McChrystal Defines The Mission

FacebookXPinterestEmailEmailEmailShare

Via Andrew Exum, we have Afghan commander Gen. Stanley McChrystal’s newly issued “Counterinsurgency Guidance” to U.S. and NATO units. For those who thought McChrystal’s special ops background meant he would favor “kinetic” solutions to counterinsurgency, well, the guidance is largely a collection of exhortations for troops to curtail their soldiering instincts and behave themselves while in a foreign land.

“The Afghan people are the Objective. Protecting them is the mission,” it says. “We will help the Afghan people win by securing them, by protecting them from intimidation, violence, and abuse and by operating in a way that respects their culture and religion. This means we must change the way that we think, act and operate.”

It took a few years, but U.S. commanders in Iraq came to realize that their troops’ overly aggressive actions tended to generate more insurgents than they either captured or killed. McChrystal drives home that point again and again in his guidance, likening soldier’s conventional mindset to “the bull that repeatedly charges a matador’s cape – only to tire and eventually be defeated by a much weaker opponent... While a conventional approach is instinctive, that behavior is self defeating.”

“We will not win by simply killing insurgents,” McChrystal says, an insurgency’s “supply of fighters and even leadership is effectively endless.” He says troops should not avoid a fight, but killing or capturing insurgents is not the answer. “Eight years of individually successfully kinetic actions have resulted in more violence. The math works against an attrition mindset.”

A sampling of McChrystal's guidance that is bound to give the Ralph Peters of the world fidgets:

• “This is their country and we are their guests.”

• “Conventional military action against insurgents consumes considerable resources with little real return and is likely to alienate the people we are trying to secure.”

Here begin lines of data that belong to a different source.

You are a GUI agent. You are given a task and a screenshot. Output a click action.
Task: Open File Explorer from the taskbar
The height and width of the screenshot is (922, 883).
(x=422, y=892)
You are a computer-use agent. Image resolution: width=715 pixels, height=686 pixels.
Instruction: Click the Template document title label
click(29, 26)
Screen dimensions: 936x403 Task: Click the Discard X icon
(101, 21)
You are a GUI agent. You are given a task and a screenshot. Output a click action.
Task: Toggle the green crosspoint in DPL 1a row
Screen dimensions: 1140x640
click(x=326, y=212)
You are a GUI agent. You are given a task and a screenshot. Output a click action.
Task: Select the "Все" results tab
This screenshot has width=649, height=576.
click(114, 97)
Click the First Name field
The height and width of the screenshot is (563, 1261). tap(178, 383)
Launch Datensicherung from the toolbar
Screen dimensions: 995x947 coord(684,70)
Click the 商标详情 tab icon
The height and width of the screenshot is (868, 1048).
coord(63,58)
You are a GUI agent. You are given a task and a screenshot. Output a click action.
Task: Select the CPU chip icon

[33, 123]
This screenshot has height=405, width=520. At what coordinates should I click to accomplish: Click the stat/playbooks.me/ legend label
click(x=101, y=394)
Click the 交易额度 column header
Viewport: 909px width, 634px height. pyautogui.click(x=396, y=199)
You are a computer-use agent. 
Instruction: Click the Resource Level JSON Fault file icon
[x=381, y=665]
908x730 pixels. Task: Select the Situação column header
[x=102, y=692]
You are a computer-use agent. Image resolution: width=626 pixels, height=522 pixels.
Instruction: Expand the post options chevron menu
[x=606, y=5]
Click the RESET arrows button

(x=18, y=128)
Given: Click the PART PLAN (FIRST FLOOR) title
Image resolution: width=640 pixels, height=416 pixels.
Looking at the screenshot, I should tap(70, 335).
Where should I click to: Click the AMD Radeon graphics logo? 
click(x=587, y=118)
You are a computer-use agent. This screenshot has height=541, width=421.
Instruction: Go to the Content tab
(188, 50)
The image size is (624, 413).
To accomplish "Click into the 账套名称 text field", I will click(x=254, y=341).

• “Earn the support of the people and the war is won, regardless of how many militants are killed of captured.”

• “Excessive force protection is distancing, not inspiring.”

• “Think of how you would expect a foreign army to operate in your neighborhood, among your families and your children and act accordingly.”

• “Be a positive force in the community, shield the people from harm and foster safety and security so people can work and raise their families in peace.”

• “Sporadically moving into an area for a few hours or even a few days solely to search for the enemy and then leave does little good and may do much harm.”

• “Strive to focus 95% of our energy on the 95% of the population that deserves and needs our support. Doing so will isolate the insurgents. Take action against the 5% - the insurgents – as necessary or when the right opportunities present themselves. Do not let them distract you from your primary tasks.”

McChrystal urges his troops to work closely with the Afghan security forces. “Respect them’ put them in the lead and coach them to excellence.” Adaptation is also a key theme: “This is a battle of wits – learn and adapt more quickly than the insurgents.”

I’d like to see McChrystal tell his troops to leave all those books on counterinsurgency theory at home, most are less than useless. He should buy, on the taxpayer dime of course, all of his officers a copy of the Vietnam history War Comes to Long An, the best account of an insurgency I’ve come across. It explains why people side with the insurgents and why the insurgent’s “shadow government” is stronger than that of the state.

As McChrystal exhorts his troops to rid themselves of the "conventional mindset" and focus on the people, its a good place to start.